◆ Provided passage
Just a follow up: I charged the battery today. Got a full charge and tried running it with and with out the headlights. No luck. I then took the carb out and cleaned it REALLY well. I reassembled everything, again, and it is still doing the same thing. I even tried the headlights again, but no luck.
What do you mean by needle seat? Are you talking about the inside of the slide or the taper end where it goes into the main jet and holder?


----------



## IBBruin (Feb 10, 2009)

I had a Yamaha carb kicking my butt also. I started a thread on it. I was convinced it needed a new carb. I cleaned and changed everything from the float, float pin, needle valve, jets. I can't even guess how many times I had that thing apart. Have you done the clear tube test where you attach a clear tube to the bottom of the carb and run it up beside the carb to check your float level while it's running?


----------



## NOLABear (Mar 23, 2009)

No, I haven't check the float level. I checked the float height and it was dead on.
Now it's doing something totally different. Today, I had to move it out of the garage. While I had it in the driveway, I decided to crank it and see if I put it in gear it would act any different. Well, it started right up, I put it n gear and it idle like a champ. If I eased on the throttle, I could get it to move, but then it would start to almost gasp through the snorkel? I let it run for a little while and played with the throttle and idle screw. It eventually died on me. I thought I ran out of gas (I only had a little bit in it while working on it. I have to take the tank on and off to get at the carb.) Well, I filled it back up and now I can't get it to start for anything. I even tried ether. I put a new plug in it because I thought maybe it was fouled from running so rich, but that didn't work? I went to check to see if I was getting spark and got the $%@* shocked out of me. Question: I had the plug in the boot but out of the engine and was holding the boot by the thickest part. When I pressed the starter button, I got lit up. Should this be happening? Do I have a bad plug wire?

◆ Screen grounding examples
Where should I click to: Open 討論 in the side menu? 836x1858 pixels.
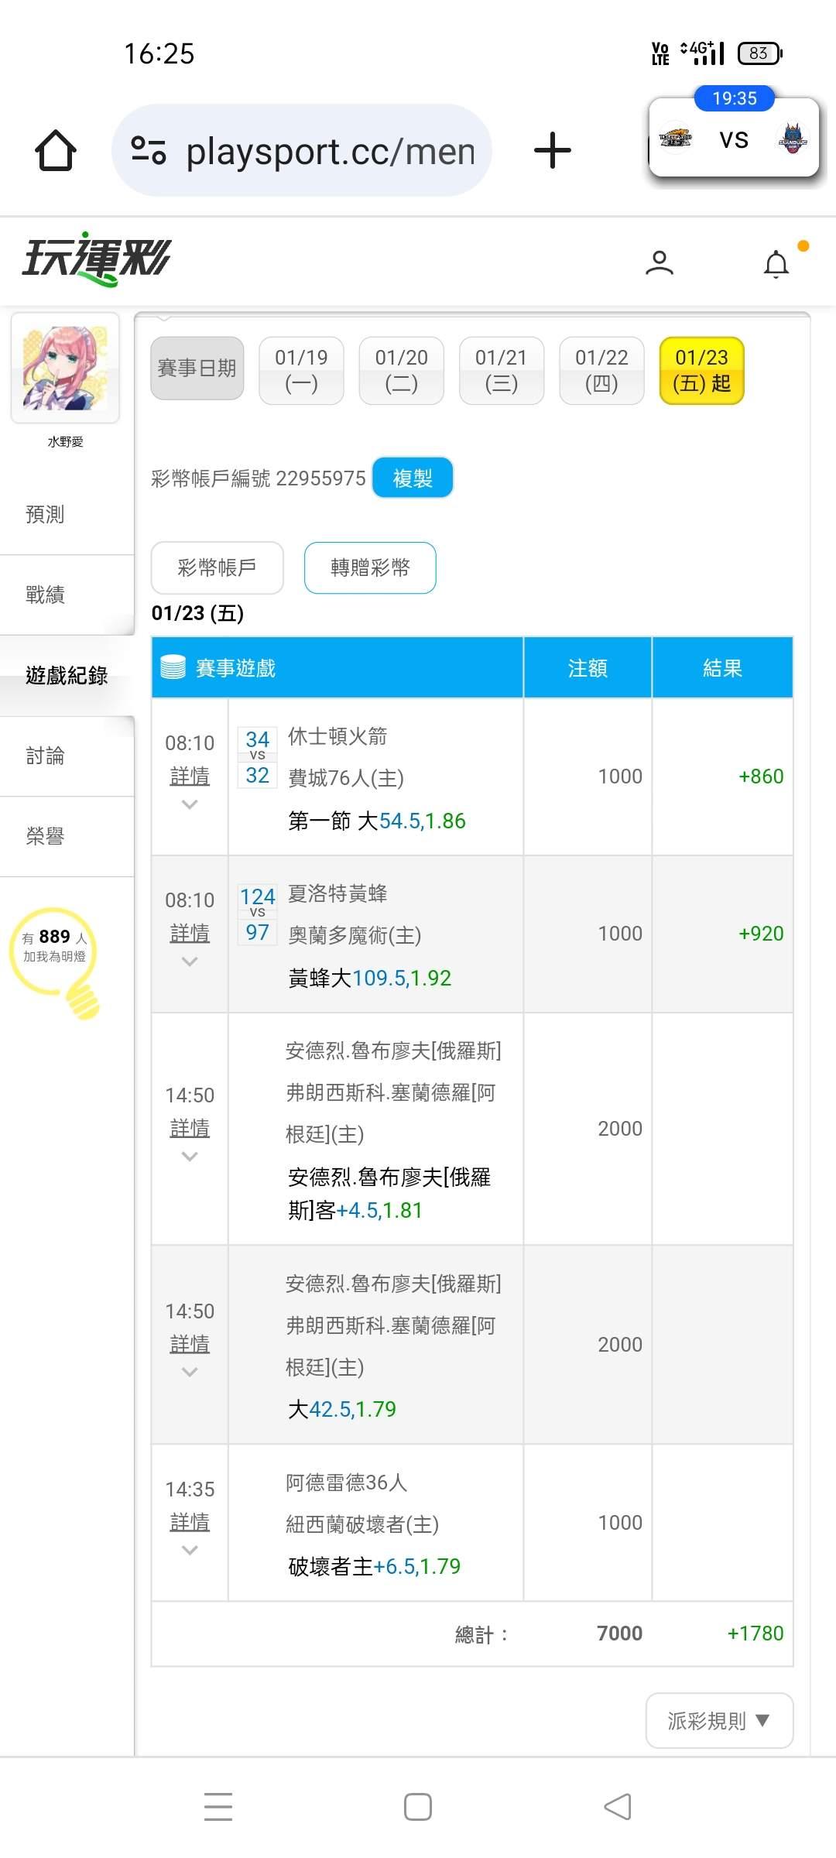tap(45, 756)
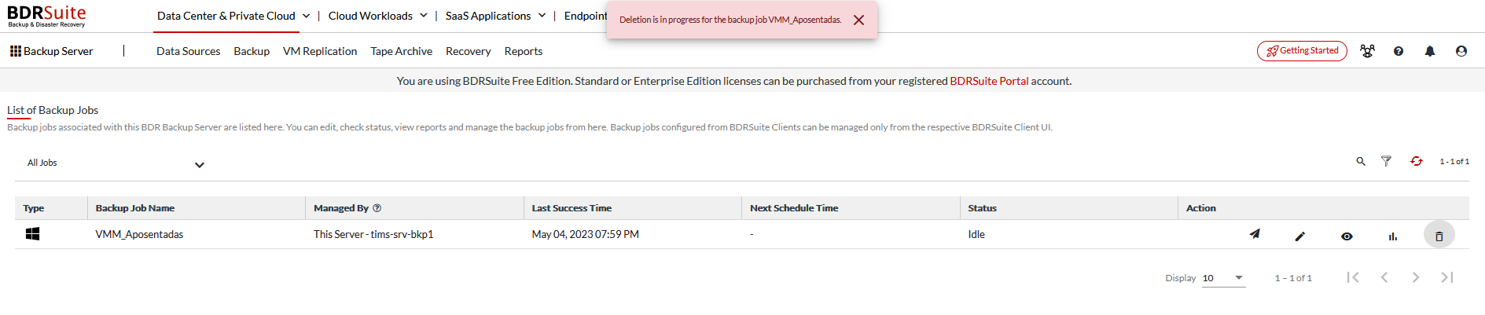Open the VM Replication menu
The image size is (1485, 315).
320,51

◆ Problems to solve
(1) In the carburetor thread, list the parts that IBBruin says he cleaned and changed on his Yamaha carb.
(2) Translate this sentence from the carburetor thread into French: "I then took the carb out and cleaned it REALLY well."

◆ Answers given
(1)
- Float
- Float pin
- Needle valve
- Jets

(2) Ensuite, j'ai retiré le carburateur et je l'ai nettoyé VRAIMENT à fond.